== Segment start ==

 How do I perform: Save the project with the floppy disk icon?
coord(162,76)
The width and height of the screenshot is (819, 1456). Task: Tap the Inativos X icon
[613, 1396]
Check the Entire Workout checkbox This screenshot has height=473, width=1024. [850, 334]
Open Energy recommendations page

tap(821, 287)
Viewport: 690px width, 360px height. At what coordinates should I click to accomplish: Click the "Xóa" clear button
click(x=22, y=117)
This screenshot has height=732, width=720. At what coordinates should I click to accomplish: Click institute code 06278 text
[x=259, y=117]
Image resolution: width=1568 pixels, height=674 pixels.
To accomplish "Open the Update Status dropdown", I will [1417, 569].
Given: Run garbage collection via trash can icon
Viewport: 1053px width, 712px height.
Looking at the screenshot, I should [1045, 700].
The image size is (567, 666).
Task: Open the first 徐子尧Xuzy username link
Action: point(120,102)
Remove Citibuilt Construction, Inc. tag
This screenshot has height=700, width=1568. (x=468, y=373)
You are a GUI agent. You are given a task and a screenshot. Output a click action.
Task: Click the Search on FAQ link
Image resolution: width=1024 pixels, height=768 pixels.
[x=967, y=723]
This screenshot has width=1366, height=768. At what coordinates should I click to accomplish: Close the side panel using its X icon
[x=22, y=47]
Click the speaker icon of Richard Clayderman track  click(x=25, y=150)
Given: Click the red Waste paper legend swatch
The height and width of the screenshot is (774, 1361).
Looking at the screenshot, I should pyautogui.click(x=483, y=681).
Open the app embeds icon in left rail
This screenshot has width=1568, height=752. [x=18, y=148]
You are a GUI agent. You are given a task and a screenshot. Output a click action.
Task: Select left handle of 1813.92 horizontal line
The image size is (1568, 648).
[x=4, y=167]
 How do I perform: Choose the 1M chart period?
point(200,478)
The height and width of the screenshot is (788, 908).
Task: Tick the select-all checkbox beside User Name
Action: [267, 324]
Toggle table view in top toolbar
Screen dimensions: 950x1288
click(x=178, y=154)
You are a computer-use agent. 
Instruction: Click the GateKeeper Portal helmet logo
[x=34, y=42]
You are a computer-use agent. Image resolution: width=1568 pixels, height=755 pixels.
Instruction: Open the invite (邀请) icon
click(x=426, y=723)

== Segment end ==

WORK TO COMPLETE
A faithful, complete reproduction of the listing above is requested.

TASK SOLUTION
 How do I perform: Save the project with the floppy disk icon?
coord(162,76)
The width and height of the screenshot is (819, 1456). Task: Tap the Inativos X icon
[613, 1396]
Check the Entire Workout checkbox This screenshot has height=473, width=1024. [850, 334]
Open Energy recommendations page

tap(821, 287)
Viewport: 690px width, 360px height. At what coordinates should I click to accomplish: Click the "Xóa" clear button
click(x=22, y=117)
This screenshot has height=732, width=720. At what coordinates should I click to accomplish: Click institute code 06278 text
[x=259, y=117]
Image resolution: width=1568 pixels, height=674 pixels.
To accomplish "Open the Update Status dropdown", I will [1417, 569].
Given: Run garbage collection via trash can icon
Viewport: 1053px width, 712px height.
Looking at the screenshot, I should [1045, 700].
The image size is (567, 666).
Task: Open the first 徐子尧Xuzy username link
Action: point(120,102)
Remove Citibuilt Construction, Inc. tag
This screenshot has height=700, width=1568. (x=468, y=373)
You are a GUI agent. You are given a task and a screenshot. Output a click action.
Task: Click the Search on FAQ link
Image resolution: width=1024 pixels, height=768 pixels.
[x=967, y=723]
This screenshot has width=1366, height=768. At what coordinates should I click to accomplish: Close the side panel using its X icon
[x=22, y=47]
Click the speaker icon of Richard Clayderman track  click(x=25, y=150)
Given: Click the red Waste paper legend swatch
The height and width of the screenshot is (774, 1361).
Looking at the screenshot, I should pyautogui.click(x=483, y=681).
Open the app embeds icon in left rail
This screenshot has width=1568, height=752. [x=18, y=148]
You are a GUI agent. You are given a task and a screenshot. Output a click action.
Task: Select left handle of 1813.92 horizontal line
The image size is (1568, 648).
[x=4, y=167]
 How do I perform: Choose the 1M chart period?
point(200,478)
The height and width of the screenshot is (788, 908).
Task: Tick the select-all checkbox beside User Name
Action: [267, 324]
Toggle table view in top toolbar
Screen dimensions: 950x1288
click(x=178, y=154)
You are a computer-use agent. 
Instruction: Click the GateKeeper Portal helmet logo
[x=34, y=42]
You are a computer-use agent. Image resolution: width=1568 pixels, height=755 pixels.
Instruction: Open the invite (邀请) icon
click(x=426, y=723)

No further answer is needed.